🤖 AI Summary
This work addresses the vulnerability of large language models (LLMs) to stealthy prompt injection attacks in phishing website detection, where adversaries embed human-imperceptible yet model-interpretable instructions to manipulate classification outcomes. The study presents the first systematic characterization of prompt injection threats in multimodal LLM-based phishing detection and introduces a two-dimensional taxonomy grounded in attack techniques and attack surfaces. To counter these threats, the authors propose InjectDefuser, an integrated defense framework that combines prompt hardening, whitelist-based retrieval augmentation, and output validation. Empirical evaluations across multiple state-of-the-art LLMs, including GPT-5, demonstrate that InjectDefuser substantially reduces attack success rates and significantly enhances the robustness and reliability of phishing detection systems.
📝 Abstract
Phishing sites continue to grow in volume and sophistication. Recent work leverages large language models (LLMs) to analyze URLs, HTML, and rendered content to decide whether a website is a phishing site. While these approaches are promising, LLMs are inherently vulnerable to prompt injection (PI).
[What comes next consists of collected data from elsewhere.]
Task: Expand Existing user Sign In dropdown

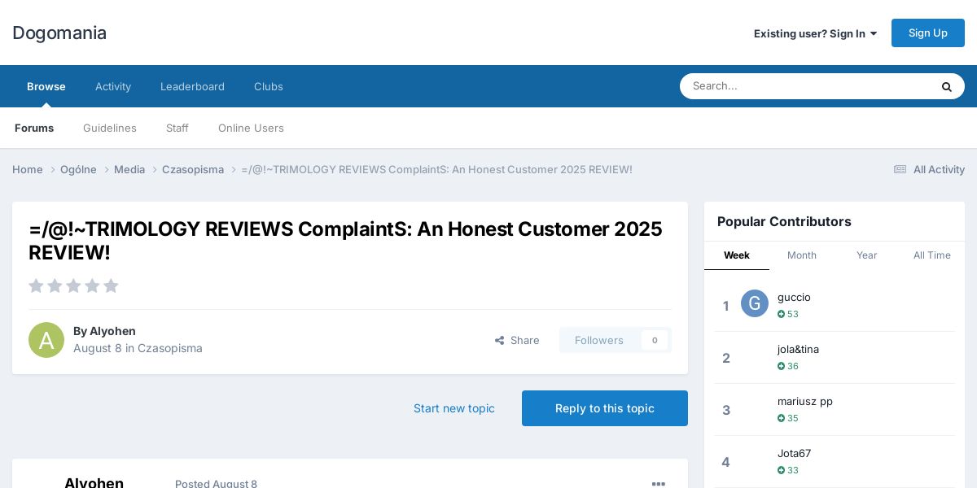Action: click(x=815, y=33)
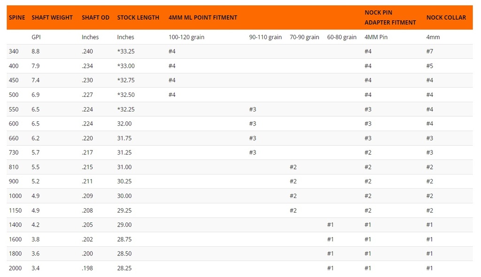Click the 4MM ML POINT FITMENT header
The height and width of the screenshot is (277, 481).
(203, 17)
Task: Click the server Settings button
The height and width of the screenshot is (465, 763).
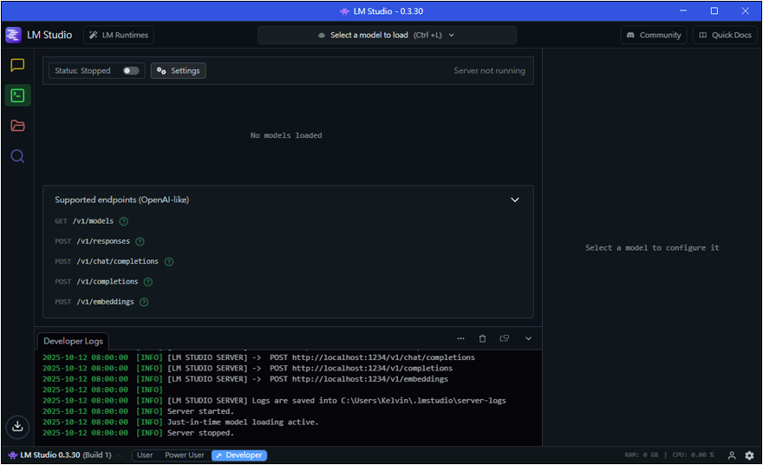Action: click(x=179, y=71)
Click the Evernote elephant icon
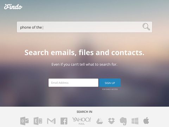169x127 pixels. coord(123,121)

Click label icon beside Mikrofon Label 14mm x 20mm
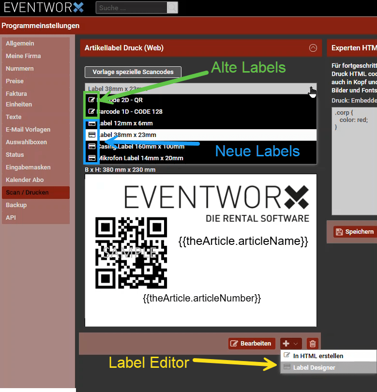(91, 158)
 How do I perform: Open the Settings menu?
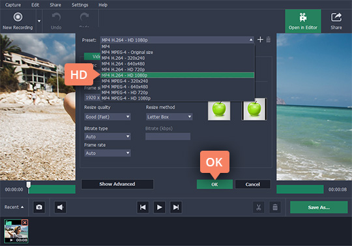[x=80, y=5]
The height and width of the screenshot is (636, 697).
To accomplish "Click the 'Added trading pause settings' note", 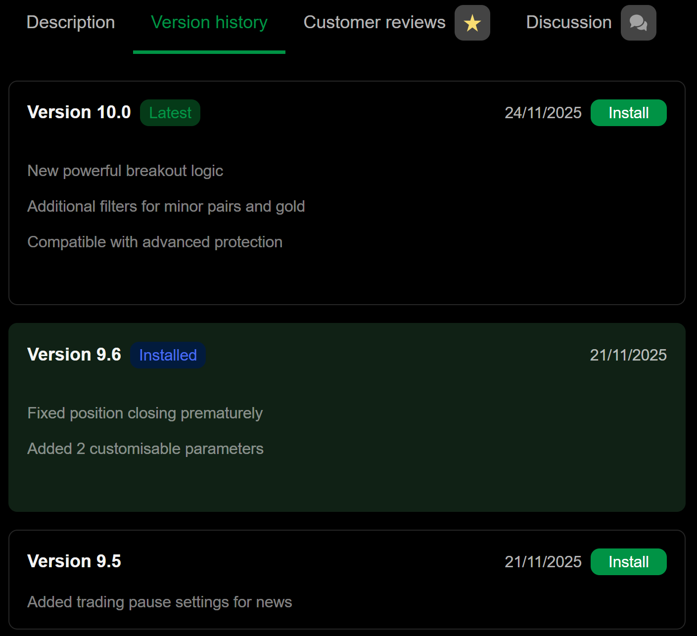I will coord(159,602).
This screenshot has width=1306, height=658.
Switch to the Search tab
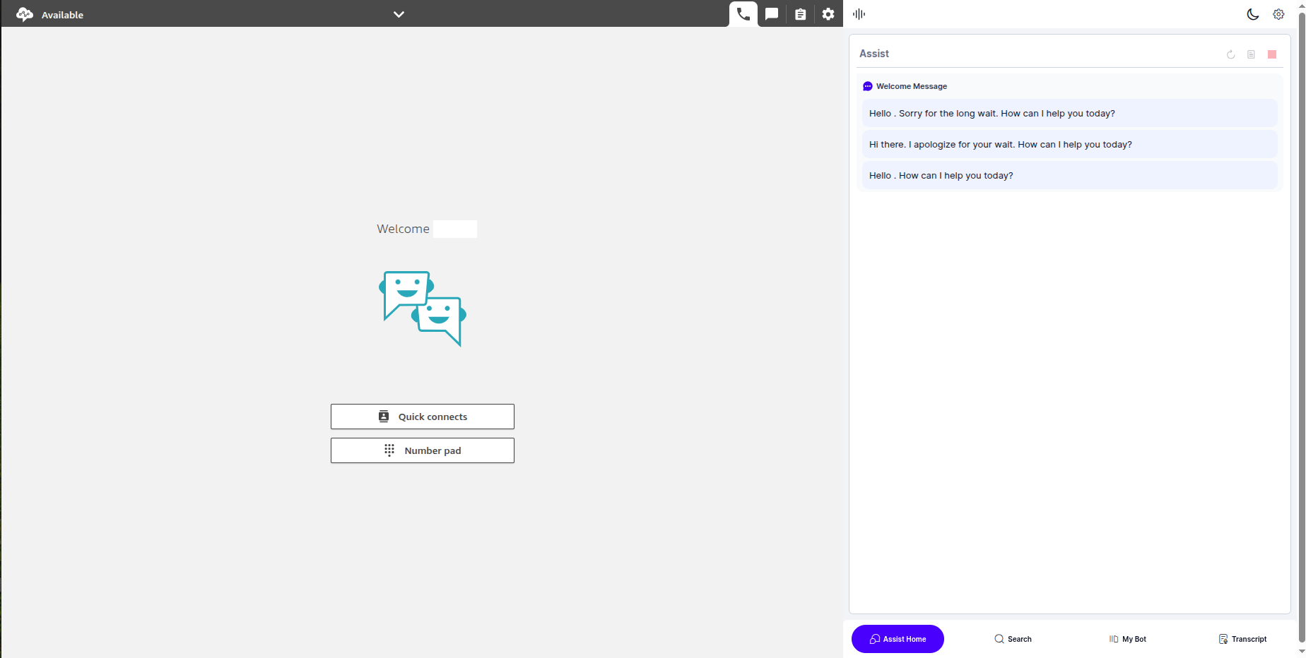(x=1013, y=639)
Because attackers can fully control various elements of phishing sites, this creates the potential for PI that exploits the perceptual asymmetry between LLMs and humans: instructions imperceptible to end users can still be parsed by the LLM and can stealthily manipulate its judgment. The specific risks of PI in phishing detection and effective mitigation strategies remain largely unexplored. This paper presents the first comprehensive evaluation of PI against multimodal LLM-based phishing detection. We introduce a two-dimensional taxonomy, defined by Attack Techniques and Attack Surfaces, that captures realistic PI strategies. Using this taxonomy, we implement diverse attacks and empirically study several representative LLM-based detection systems. The results show that phishing detection with state-of-the-art models such as GPT-5 remains vulnerable to PI. We then propose InjectDefuser, a defense framework that combines prompt hardening, allowlist-based retrieval augmentation, and output validation. Across multiple models, InjectDefuser significantly reduces attack success rates. Our findings clarify the PI risk landscape and offer practical defenses that improve the reliability of next-generation phishing countermeasures.